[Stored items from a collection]
☆ ☆ ☆ ☆ ☆ ☆ ☆

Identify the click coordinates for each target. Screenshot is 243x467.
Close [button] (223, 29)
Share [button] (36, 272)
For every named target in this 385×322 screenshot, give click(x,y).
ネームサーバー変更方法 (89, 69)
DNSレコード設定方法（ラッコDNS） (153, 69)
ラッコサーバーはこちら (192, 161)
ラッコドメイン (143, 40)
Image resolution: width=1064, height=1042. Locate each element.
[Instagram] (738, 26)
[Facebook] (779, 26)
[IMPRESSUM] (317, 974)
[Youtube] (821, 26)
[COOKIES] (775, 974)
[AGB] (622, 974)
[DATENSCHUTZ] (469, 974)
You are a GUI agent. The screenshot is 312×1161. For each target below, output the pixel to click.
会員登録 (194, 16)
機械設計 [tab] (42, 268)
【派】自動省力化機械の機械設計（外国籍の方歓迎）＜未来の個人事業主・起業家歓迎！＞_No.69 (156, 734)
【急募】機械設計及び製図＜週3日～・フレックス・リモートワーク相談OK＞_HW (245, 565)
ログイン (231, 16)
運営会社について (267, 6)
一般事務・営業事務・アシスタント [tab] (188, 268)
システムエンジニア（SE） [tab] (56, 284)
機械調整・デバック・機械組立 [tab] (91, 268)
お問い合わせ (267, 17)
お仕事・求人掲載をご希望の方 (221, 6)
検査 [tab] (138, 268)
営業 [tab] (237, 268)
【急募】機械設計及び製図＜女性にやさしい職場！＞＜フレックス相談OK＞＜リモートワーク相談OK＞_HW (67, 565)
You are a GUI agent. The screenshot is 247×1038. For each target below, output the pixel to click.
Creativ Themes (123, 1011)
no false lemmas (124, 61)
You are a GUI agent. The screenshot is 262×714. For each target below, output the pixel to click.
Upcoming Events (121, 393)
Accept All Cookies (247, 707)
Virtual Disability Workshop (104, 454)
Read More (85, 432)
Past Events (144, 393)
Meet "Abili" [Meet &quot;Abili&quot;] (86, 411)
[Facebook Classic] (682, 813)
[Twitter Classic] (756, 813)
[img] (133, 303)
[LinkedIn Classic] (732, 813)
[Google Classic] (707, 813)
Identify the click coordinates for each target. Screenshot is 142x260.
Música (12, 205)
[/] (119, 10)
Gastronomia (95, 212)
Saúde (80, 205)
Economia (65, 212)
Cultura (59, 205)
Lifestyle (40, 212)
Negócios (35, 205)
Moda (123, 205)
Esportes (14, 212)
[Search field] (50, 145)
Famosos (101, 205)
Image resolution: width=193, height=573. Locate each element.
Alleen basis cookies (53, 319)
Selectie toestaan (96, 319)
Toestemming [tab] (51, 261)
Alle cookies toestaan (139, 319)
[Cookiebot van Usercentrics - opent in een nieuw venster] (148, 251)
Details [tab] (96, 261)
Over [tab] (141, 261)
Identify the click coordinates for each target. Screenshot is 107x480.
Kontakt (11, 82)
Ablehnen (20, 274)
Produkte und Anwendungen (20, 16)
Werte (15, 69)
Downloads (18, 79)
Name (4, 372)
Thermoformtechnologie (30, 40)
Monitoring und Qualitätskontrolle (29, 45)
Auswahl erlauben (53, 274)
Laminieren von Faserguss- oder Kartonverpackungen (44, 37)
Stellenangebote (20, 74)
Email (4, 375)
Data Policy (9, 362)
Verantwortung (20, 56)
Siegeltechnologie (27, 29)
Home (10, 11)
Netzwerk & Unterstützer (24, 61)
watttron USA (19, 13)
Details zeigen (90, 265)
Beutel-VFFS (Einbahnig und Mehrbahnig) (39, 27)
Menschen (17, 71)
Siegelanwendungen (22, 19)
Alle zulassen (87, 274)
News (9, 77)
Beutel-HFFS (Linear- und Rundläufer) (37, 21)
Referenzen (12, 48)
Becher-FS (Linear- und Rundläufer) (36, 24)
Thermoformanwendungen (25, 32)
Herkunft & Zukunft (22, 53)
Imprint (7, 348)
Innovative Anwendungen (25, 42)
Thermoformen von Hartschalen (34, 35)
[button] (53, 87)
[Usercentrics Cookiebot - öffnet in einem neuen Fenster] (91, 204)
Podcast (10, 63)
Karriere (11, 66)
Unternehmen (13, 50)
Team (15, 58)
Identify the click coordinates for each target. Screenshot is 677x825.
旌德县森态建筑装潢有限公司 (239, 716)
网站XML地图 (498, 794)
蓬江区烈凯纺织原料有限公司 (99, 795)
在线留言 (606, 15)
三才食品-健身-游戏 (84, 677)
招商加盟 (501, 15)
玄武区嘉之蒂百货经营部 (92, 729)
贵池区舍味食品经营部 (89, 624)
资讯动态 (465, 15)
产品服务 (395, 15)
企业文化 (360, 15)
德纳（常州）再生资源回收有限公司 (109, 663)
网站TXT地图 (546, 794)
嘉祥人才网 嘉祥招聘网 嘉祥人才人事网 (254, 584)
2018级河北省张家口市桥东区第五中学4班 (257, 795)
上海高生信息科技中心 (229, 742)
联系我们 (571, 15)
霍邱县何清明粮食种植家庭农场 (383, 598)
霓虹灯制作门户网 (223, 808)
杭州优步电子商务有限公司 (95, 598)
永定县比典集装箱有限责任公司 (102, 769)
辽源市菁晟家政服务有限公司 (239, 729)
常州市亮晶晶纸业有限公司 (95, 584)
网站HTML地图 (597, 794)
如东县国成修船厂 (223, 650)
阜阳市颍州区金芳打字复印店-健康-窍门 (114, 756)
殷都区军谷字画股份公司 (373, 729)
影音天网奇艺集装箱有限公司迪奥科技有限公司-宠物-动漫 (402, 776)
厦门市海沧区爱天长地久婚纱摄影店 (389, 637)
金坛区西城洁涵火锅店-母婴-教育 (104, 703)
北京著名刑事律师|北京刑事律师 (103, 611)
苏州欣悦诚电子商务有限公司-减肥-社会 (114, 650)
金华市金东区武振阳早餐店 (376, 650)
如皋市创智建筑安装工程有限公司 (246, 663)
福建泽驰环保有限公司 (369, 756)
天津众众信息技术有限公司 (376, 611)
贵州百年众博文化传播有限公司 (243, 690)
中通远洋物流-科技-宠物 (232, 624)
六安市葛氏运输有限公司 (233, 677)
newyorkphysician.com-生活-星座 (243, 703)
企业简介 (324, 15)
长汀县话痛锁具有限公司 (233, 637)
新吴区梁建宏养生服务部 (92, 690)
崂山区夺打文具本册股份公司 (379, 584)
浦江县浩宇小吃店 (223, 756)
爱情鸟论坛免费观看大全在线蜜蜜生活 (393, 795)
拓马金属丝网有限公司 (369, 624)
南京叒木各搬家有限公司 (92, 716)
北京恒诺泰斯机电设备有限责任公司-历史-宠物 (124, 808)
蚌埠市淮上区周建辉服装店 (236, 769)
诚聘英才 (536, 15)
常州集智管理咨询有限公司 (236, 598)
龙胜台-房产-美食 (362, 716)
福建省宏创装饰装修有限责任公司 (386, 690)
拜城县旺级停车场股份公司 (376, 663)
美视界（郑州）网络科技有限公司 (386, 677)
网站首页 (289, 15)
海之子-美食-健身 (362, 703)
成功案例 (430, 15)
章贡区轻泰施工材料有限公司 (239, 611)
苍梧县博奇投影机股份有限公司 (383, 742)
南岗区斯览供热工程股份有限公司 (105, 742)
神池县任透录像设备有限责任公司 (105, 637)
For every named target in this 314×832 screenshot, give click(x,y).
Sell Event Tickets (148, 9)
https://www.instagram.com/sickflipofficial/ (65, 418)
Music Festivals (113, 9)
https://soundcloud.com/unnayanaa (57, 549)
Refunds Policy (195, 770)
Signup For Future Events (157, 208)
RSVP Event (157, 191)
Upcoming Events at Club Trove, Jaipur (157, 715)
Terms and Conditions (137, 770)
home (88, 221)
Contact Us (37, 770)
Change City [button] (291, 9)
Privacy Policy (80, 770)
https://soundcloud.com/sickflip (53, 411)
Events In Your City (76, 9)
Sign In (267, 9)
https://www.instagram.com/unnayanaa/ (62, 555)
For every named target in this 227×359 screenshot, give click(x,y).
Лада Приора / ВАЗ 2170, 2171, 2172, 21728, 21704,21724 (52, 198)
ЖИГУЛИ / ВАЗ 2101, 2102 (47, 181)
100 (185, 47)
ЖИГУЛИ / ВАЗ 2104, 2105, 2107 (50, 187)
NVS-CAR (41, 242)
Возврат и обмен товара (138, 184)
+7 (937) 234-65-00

☆ ☆ ☆ ☆ ☆ ☆ ☆

- DO THIS
Set down, unchanged, everything in the data above from the line containing "Email (4, 375)" down to the line containing "贵州百年众博文化传播有限公司 (243, 690)", including both of those lines.

- EXERCISE RESULT
Email (4, 375)
Data Policy (9, 362)
Verantwortung (20, 56)
Siegeltechnologie (27, 29)
Home (10, 11)
Netzwerk & Unterstützer (24, 61)
watttron USA (19, 13)
Details zeigen (90, 265)
Beutel-VFFS (Einbahnig und Mehrbahnig) (39, 27)
Menschen (17, 71)
Siegelanwendungen (22, 19)
Alle zulassen (87, 274)
News (9, 77)
Beutel-HFFS (Linear- und Rundläufer) (37, 21)
Referenzen (12, 48)
Becher-FS (Linear- und Rundläufer) (36, 24)
Thermoformanwendungen (25, 32)
Herkunft & Zukunft (22, 53)
Imprint (7, 348)
Innovative Anwendungen (25, 42)
Thermoformen von Hartschalen (34, 35)
[button] (53, 87)
[Usercentrics Cookiebot - öffnet in einem neuen Fenster] (91, 204)
Podcast (10, 63)
Karriere (11, 66)
Unternehmen (13, 50)
Team (15, 58)
Identify the click coordinates for each target. Screenshot is 677x825.
旌德县森态建筑装潢有限公司 (239, 716)
网站XML地图 (498, 794)
蓬江区烈凯纺织原料有限公司 (99, 795)
在线留言 (606, 15)
三才食品-健身-游戏 (84, 677)
招商加盟 (501, 15)
玄武区嘉之蒂百货经营部 (92, 729)
贵池区舍味食品经营部 (89, 624)
资讯动态 (465, 15)
产品服务 (395, 15)
企业文化 (360, 15)
德纳（常州）再生资源回收有限公司 (109, 663)
网站TXT地图 (546, 794)
嘉祥人才网 嘉祥招聘网 嘉祥人才人事网 (254, 584)
2018级河北省张家口市桥东区第五中学4班 (257, 795)
上海高生信息科技中心 (229, 742)
联系我们 (571, 15)
霍邱县何清明粮食种植家庭农场 (383, 598)
霓虹灯制作门户网 (223, 808)
杭州优步电子商务有限公司 (95, 598)
永定县比典集装箱有限责任公司 (102, 769)
辽源市菁晟家政服务有限公司 (239, 729)
常州市亮晶晶纸业有限公司 (95, 584)
网站HTML地图 (597, 794)
如东县国成修船厂 (223, 650)
阜阳市颍州区金芳打字复印店-健康-窍门 (114, 756)
殷都区军谷字画股份公司 (373, 729)
影音天网奇艺集装箱有限公司迪奥科技有限公司-宠物-动漫 (402, 776)
厦门市海沧区爱天长地久婚纱摄影店 (389, 637)
金坛区西城洁涵火锅店-母婴-教育 (104, 703)
北京著名刑事律师|北京刑事律师 (103, 611)
苏州欣悦诚电子商务有限公司-减肥-社会 (114, 650)
金华市金东区武振阳早餐店 (376, 650)
如皋市创智建筑安装工程有限公司 (246, 663)
福建泽驰环保有限公司 (369, 756)
天津众众信息技术有限公司 (376, 611)
贵州百年众博文化传播有限公司 (243, 690)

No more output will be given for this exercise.